Requirement — How many lines in the entries below contain the word "Asana"? Answer with the number and nothing else.

Collected data —
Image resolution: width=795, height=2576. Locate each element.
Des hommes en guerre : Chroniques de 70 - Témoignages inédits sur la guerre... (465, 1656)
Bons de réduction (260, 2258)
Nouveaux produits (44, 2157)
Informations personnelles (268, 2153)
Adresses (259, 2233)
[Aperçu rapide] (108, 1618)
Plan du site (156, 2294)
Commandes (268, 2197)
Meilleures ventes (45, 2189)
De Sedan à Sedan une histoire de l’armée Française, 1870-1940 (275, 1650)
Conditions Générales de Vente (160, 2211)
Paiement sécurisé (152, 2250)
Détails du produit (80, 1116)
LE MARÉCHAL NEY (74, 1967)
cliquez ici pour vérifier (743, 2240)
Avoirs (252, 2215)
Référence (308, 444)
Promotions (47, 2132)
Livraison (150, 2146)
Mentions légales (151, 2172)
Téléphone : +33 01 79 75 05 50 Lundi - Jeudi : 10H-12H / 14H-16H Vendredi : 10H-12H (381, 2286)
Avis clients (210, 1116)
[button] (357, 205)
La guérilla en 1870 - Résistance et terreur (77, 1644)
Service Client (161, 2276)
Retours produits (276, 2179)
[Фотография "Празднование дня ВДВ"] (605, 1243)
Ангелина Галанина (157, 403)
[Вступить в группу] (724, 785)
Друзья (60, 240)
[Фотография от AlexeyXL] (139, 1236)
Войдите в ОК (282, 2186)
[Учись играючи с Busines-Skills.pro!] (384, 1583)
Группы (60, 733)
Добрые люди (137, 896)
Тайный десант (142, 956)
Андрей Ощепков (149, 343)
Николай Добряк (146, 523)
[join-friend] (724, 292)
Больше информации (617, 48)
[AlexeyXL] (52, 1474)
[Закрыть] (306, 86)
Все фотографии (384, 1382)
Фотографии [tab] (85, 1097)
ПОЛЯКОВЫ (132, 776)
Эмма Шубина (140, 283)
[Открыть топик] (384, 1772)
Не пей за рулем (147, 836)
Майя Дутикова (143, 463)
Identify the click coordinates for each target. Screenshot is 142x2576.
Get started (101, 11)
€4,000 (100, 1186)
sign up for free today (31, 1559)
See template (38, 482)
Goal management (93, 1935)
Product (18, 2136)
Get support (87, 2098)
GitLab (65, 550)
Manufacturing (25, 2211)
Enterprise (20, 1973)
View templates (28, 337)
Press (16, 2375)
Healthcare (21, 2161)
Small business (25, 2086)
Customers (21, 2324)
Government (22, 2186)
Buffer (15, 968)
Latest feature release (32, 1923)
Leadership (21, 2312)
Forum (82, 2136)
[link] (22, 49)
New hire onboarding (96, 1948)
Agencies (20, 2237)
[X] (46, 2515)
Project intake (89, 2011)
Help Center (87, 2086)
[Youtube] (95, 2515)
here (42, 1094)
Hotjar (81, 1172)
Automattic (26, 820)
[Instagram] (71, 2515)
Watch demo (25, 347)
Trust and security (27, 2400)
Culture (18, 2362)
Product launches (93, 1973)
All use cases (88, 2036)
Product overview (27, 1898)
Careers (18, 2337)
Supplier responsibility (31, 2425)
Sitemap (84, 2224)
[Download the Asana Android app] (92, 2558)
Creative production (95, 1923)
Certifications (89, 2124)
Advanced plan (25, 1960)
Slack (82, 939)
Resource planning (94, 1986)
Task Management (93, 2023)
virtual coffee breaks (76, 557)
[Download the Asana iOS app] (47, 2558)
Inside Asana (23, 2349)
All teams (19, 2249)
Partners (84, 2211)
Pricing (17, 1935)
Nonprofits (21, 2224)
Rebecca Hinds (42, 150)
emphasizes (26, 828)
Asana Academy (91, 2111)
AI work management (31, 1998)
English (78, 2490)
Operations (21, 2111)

Reply — 4